### Data

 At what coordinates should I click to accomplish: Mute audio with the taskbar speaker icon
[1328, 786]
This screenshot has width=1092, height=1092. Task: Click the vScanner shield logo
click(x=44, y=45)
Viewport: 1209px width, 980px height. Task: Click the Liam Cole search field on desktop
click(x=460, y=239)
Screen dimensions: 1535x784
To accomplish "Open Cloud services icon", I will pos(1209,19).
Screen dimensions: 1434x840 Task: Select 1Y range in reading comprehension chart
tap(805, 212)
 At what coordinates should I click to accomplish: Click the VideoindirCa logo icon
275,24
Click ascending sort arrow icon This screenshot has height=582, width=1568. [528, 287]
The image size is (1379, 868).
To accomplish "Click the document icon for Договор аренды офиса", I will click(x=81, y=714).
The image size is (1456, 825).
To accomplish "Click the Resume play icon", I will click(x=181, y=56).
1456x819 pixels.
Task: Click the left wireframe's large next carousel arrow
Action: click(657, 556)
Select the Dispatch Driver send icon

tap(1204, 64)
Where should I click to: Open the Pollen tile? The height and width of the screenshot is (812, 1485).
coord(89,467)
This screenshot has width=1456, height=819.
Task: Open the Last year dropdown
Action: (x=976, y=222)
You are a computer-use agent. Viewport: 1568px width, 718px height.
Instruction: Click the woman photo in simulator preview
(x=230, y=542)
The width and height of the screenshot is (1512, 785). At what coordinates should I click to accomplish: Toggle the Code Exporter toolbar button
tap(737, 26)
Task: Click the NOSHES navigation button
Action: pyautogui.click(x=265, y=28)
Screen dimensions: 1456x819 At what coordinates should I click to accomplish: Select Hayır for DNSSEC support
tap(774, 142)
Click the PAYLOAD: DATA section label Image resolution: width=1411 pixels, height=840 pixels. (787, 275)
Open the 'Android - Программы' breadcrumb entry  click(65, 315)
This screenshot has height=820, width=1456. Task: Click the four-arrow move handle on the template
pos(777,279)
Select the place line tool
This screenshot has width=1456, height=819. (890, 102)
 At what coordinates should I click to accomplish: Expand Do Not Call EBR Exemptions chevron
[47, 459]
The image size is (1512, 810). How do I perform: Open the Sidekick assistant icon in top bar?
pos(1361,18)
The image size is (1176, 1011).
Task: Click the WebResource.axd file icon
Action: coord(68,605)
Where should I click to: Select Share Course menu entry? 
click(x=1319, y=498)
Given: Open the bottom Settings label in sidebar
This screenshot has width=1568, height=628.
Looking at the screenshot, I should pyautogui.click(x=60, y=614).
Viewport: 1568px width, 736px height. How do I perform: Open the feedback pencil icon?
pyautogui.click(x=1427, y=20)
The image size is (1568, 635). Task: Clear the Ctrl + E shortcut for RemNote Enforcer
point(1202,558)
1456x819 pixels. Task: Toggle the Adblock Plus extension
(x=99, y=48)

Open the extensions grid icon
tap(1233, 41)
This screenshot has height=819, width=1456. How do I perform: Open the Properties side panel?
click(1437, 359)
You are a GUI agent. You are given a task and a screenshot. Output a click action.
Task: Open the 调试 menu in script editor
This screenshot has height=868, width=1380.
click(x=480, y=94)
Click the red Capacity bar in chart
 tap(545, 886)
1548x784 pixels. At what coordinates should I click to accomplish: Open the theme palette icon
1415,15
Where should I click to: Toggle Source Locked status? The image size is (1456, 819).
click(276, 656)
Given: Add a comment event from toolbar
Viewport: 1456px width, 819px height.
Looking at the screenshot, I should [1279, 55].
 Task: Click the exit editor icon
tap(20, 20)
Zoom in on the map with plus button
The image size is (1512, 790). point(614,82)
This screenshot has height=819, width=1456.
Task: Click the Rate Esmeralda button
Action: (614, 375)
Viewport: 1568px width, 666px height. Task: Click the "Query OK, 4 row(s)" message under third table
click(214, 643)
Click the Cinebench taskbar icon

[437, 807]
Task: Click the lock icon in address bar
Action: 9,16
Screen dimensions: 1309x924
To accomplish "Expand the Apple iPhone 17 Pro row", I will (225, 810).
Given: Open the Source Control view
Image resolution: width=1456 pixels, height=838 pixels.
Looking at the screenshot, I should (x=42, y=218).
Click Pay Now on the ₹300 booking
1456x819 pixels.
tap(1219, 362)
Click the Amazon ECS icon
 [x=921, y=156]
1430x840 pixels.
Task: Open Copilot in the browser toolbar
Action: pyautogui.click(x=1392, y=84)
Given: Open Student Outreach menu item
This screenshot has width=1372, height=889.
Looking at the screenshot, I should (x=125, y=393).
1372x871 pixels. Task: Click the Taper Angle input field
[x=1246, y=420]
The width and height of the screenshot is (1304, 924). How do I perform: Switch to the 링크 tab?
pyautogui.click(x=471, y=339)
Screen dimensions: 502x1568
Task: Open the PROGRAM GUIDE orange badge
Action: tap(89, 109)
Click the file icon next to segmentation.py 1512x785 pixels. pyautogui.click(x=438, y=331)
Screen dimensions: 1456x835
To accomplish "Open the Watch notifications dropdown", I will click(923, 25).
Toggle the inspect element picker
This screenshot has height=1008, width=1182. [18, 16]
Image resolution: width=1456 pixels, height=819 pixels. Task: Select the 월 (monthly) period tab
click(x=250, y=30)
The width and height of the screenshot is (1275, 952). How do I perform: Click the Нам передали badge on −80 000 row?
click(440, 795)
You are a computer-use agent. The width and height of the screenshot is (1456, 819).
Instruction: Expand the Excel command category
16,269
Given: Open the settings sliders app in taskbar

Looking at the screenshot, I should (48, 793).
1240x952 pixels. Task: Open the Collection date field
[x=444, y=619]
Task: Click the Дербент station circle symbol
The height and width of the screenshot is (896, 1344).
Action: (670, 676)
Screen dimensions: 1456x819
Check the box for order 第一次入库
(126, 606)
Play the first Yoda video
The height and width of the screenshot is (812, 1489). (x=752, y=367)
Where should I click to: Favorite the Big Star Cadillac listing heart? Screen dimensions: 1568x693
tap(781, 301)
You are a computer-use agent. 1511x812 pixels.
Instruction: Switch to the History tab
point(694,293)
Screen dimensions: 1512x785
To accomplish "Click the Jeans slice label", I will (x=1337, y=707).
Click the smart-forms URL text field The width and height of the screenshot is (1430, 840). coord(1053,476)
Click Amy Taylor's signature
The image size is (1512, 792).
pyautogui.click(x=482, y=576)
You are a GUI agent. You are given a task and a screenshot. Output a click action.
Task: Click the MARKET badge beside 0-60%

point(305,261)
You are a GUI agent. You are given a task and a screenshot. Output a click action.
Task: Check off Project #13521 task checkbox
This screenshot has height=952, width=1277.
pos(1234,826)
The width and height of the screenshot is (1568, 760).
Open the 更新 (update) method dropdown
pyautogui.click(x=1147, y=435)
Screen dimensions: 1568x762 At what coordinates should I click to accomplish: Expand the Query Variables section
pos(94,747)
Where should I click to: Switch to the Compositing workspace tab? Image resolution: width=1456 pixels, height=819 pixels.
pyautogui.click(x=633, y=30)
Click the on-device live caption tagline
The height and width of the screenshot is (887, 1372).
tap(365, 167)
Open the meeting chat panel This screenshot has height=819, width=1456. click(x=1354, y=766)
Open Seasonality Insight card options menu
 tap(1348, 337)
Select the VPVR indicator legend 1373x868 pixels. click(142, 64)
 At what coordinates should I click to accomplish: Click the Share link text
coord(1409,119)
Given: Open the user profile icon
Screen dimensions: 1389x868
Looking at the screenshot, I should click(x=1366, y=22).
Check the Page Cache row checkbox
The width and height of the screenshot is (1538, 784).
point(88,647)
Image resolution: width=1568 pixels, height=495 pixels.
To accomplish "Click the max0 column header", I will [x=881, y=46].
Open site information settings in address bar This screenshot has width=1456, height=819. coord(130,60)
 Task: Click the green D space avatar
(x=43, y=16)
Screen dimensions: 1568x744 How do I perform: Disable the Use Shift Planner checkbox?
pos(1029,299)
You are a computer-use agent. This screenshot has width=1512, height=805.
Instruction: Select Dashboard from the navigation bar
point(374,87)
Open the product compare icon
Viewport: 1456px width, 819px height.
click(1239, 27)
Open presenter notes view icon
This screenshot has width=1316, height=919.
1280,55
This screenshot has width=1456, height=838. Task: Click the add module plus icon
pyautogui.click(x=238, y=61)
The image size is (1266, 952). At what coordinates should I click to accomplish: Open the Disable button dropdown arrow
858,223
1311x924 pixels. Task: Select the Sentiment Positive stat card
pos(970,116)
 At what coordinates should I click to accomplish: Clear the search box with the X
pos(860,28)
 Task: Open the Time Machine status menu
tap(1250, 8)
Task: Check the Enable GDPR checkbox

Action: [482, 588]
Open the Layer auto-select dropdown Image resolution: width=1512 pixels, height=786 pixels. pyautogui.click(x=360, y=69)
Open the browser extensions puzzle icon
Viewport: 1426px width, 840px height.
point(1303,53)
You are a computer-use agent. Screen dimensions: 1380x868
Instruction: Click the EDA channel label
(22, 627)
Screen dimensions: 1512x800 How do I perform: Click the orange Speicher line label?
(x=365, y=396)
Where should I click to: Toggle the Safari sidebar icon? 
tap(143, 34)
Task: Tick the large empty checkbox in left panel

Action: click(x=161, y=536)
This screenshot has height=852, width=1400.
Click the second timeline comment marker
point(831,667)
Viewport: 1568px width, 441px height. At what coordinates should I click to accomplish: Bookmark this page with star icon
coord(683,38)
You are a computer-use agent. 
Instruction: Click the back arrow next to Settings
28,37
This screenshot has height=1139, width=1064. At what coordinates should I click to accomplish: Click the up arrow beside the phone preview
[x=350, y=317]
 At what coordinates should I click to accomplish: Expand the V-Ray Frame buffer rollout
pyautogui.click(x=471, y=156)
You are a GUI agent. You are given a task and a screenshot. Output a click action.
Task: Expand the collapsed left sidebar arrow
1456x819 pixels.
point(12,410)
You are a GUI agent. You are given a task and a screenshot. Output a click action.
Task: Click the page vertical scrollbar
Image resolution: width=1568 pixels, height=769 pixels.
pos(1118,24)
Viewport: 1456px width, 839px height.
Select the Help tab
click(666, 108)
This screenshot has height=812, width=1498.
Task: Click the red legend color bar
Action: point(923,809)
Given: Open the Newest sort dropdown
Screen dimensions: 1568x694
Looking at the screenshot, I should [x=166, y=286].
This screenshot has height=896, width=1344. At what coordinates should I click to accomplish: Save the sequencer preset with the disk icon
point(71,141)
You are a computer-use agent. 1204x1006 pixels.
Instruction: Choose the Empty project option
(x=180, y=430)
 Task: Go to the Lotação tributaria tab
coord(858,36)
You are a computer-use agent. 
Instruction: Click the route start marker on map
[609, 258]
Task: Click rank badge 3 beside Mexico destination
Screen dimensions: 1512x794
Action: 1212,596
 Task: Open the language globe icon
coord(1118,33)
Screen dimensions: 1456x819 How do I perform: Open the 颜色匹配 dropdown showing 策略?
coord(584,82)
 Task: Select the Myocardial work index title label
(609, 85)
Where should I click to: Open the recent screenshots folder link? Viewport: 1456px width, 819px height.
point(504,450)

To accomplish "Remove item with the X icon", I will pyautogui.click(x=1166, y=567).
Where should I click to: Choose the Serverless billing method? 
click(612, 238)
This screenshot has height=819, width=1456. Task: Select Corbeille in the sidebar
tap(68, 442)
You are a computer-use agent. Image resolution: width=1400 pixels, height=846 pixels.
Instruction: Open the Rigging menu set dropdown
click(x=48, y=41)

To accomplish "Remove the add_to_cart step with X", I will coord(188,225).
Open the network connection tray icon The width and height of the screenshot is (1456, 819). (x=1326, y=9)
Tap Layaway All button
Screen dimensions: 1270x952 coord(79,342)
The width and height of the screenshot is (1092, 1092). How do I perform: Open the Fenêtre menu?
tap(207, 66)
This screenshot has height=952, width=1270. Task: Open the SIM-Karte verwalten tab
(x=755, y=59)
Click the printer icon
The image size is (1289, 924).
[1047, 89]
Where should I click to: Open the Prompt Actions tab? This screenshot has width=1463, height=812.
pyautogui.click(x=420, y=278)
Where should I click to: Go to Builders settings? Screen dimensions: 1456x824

### Problem to solve
Restate the records above verbatim up to and including the line containing "Screen dimensions: 1535x784".

### Output
 At what coordinates should I click to accomplish: Mute audio with the taskbar speaker icon
[1328, 786]
This screenshot has width=1092, height=1092. Task: Click the vScanner shield logo
click(x=44, y=45)
Viewport: 1209px width, 980px height. Task: Click the Liam Cole search field on desktop
click(x=460, y=239)
Screen dimensions: 1535x784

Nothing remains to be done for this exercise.